Now, as was said on the recording, NYPD beat-officers (those who patrol the streets) are expected to arrest the “right people.” Whites on Wall Street and in affluent communities in New York City don’t fit that bill. But communities of color are being scapegoated in this purely racist policing policy. But these prejudiced policies can be seen in other police practices, besides who they decide to arrest for drugs. The same data from the NYPD shows that although they were stopped at a much more miniscule rate, Whites were found more times not only with drugs—but with guns as well. So, why isn’t the NYPD actively seeking out more Whites to arrest, since, that should be the logical conclusion given the statistics?
Let’s not fool ourselves, the reality is: practices like Stop-and-Frisk are primarily tools to further victimize, criminalize and marginalize Black and Latino communities. Yes, the crime rate in Black and Latino communities are relatively high—especially ones where poverty breeds desperation from hunger and need. But isn’t there also crime in affluent White communities as well? And the master thieves of Wall Street perpetrated the biggest case of grand larceny in human history. If the NYPD cares about crime why aren’t they making arrests in the “high crime area” of Wall Street?
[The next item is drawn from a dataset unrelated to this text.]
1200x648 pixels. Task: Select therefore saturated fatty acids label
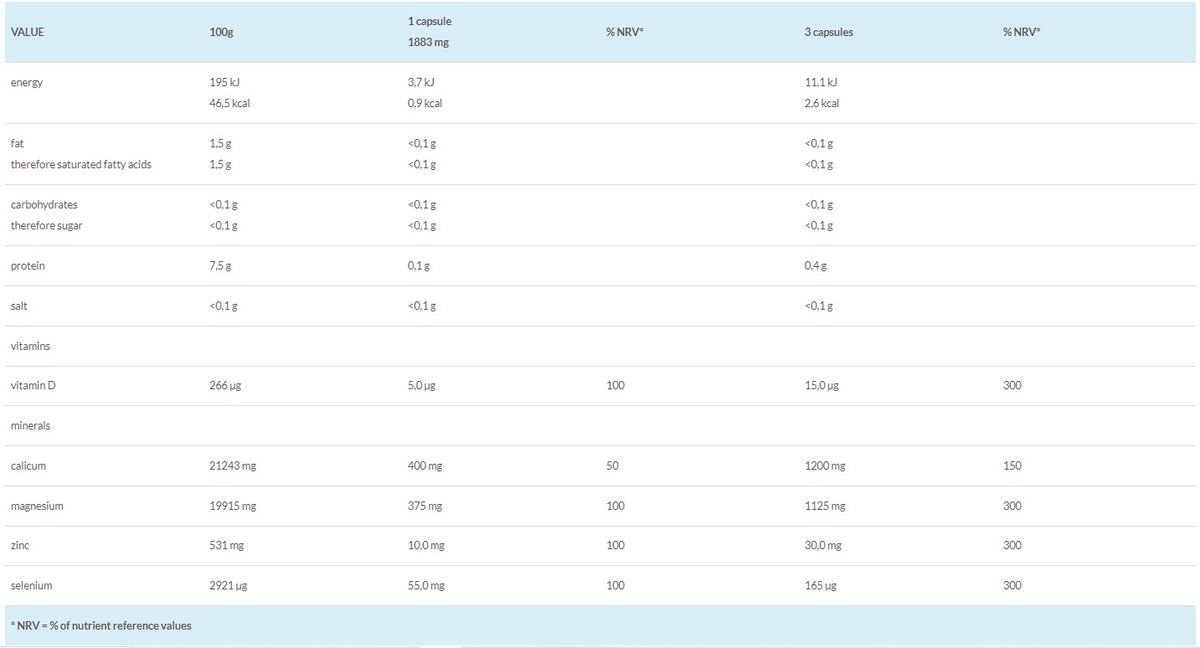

Ironically, the NYPD is itself contributing to the economic exploitation that is the major driving force behind crime in Black and Latino communities. Poverty in minority communities is well documented. So why is the NYPD ticketing so many poor people for frivolous things — like ticketing homeless people for “loitering”? It’s an immoral outrage that cash-strapped communities should be manipulated in this way.
In a curious development, the NYPD has just promoted Philip Banks, an African American officer, to Chief of Department. Banks, not surprisingly, favors Stop-and-Frisk and is against the proposal to create a position of Inspector General over the NYPD. This is a token appointment to endorse the racist Stop-and-Frisk policies. Is Officer Banks supposed to represent some form of accountability to minority communities because he is Black?
In a sickening side story, we’re told Officer Banks—presumably, unlike other Blacks and Latinos—was raised right. Banks’ father, a former officer, talked about teaching his son not to wear “trendy clothes” because that may have given the police a reason to stop him. I guess wearing trendy clothes causes suspicion if you aren’t White.
This cynical attempt to use Officer Banks as a character witness for Stop-and-Frisk underscores the need for people to continue demanding real democratic accountability. We now have none. An inspector general appointment maybe a first step but isn’t going to be nearly enough. Those making NYPD policy have no real concern for Blacks or Latinos. Shouldn’t minority communities have the most say about how their communities are policed?
Action must be demanded from our elected officials to change prejudiced NYPD policies in Black and Brown communities—removing them from office if they don’t comply. We must overwhelm the offices of political appointees with calls, e-mail messages and letters demanding for comprehensive review and reform of the NYPD.
Every one of the mayoral candidates must let voters know where they each stand. The harassment, criminalization and unlawful killings of Blacks and Latinos must stop.